**EXTRAIT**
┌────────
ENTRE LE HIRAK ET LE POUVOIR, LE PEUPLE …
Ce
qui participe à obscurcir la vision que l’on a de la situation en Algérie est
sans doute la difficulté qu’il y a à identifier clairement, c’est-à-dire en
termes de rapports de forces politiques significatifs, les protagonistes de la
confrontation en cours. Il est insuffisant d’affirmer que la confrontation met
aux prises le peuple et le pouvoir. On peut certes préciser que celui-ci
s’incarne sans médiation dans le commandement de l’armée en la personne de son
chef d’état-major, mais le premier pôle de la confrontation, le peuple, demeure
par trop indéterminé.
Le
peuple est une entité à la fois concrète car elle se donne à voir dans des
rassemblements humains qui peuvent être impressionnants, et fictive parce
qu’elle est totalisante à l’excès et suggère une cohésion et une homogénéité
sujettes à caution. Elle ne peut servir à une utile identification
sociale et politique car elle ne désigne, sans autre forme de détermination,
que la population, saisie en tant que collectivité humaine constitutive de la
base sociologique d’un Etat. En tant que tel, le peuple est l’ensemble des
gouvernés définis par opposition aux gouvernants. Il a une fonction de
légitimation des instances qui le gouvernent, essentiellement par la
désignation et plus rarement par le contrôle et la destitution. C’est ce
statut, codifié par la constitution, qui seul définit de manière conséquente le
peuple et, en dehors des procédures qui le régissent, ce dernier n’a pas de
présence spécifique. Il n’existe, lorsqu’il n’est pas assigné à cette fonction,
que dans les discours polémiques des uns et des autres qui se revendiquent d’en
être l’émanation et les porte-parole, quand ils ne prétendent pas purement et
simplement être le peuple incarné.
Or,
que nous est-il donné d’entendre actuellement ? D’une part, que le hirak
est le peuple soulevé en corps et en majesté contre le pouvoir en place. Tout
le suggère, d’ailleurs, faut-il le préciser car, quelles que soient les
réserves qu’il peut susciter, ce mouvement est indéniablement un phénomène sans
précédent qui marquera durablement l’histoire du pays : nul n’aurait parié
il y a moins d’un an qu’une contestation à laquelle prendraient part des foules
aussi nombreuses secouerait la torpeur de plusieurs villes d’Algérie pendant de
longs mois, dans laquelle seraient scandés les slogans que les Algériens ont
longtemps intériorisés, depuis une époque bien antérieure au règne désastreux
de Bouteflika. Mais on entend aussi,
d’autre part, que l’armée est issue du peuple et en exprime la volonté qu’elle
a en l’occurrence réalisée en écartant Bouteflika et ses prétentions à un
cinquième mandat, de telle sorte qu’il faudrait considérer que, le mouvement ayant
atteint son objectif grâce à l’armée, la contestation surabondante qui se
prolonge aujourd’hui pour s’en prendre à son chef d’état-major serait un hirak
perverti, un « faux hirak », agité par les forces occultes dont le
peuple a obtenu l’élimination. Avec, comme déduction finale tirée de ces
assertions, l’affirmation que le hirak actuel ne saurait être celui du peuple. J'ai déjà eu pour ma part l'occasion d'écrire que, selon les observations objectives qu'il était possible de faire, c'est bien au contraire au lancement du mouvement qu'on a senti la main de secteurs organisés proches des appareils de pouvoir. Il n'est pas sûr que le hirak soit par la suite resté sous leur contrôle. On peut imaginer qu'il ait rapidement puisé dans le profond ressentiment
accumulé depuis des décennies pour rejeter le système
dans toutes ses composantes.
└────────
**DONNÉES FOURNIES**
┌────────
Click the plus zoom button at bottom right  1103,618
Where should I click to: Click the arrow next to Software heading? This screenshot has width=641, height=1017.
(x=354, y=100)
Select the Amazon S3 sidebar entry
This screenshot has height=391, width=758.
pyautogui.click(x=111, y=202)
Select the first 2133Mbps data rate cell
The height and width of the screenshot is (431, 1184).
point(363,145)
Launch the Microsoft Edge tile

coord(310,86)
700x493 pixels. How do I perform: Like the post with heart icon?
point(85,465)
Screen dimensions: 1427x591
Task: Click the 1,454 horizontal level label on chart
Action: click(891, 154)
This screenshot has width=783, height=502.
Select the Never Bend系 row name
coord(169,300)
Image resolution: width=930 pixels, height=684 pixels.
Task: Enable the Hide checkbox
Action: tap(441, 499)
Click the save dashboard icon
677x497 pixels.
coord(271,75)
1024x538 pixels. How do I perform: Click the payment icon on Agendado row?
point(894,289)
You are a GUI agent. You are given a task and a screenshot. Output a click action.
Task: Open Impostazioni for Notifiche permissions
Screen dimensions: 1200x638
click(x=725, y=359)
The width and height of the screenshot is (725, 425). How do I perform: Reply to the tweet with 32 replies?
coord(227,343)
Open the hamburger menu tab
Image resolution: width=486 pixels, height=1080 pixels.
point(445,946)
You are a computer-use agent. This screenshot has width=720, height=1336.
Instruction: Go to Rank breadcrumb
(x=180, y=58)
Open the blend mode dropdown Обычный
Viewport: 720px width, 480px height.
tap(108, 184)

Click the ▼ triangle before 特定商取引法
└────────
**CONSIGNE**
D'après l'extrait, par quel moyen le peuple exerce-t-il essentiellement sa fonction de légitimation des instances qui le gouvernent ?

**RÉPONSE ATTENDUE**
Essentiellement par la désignation.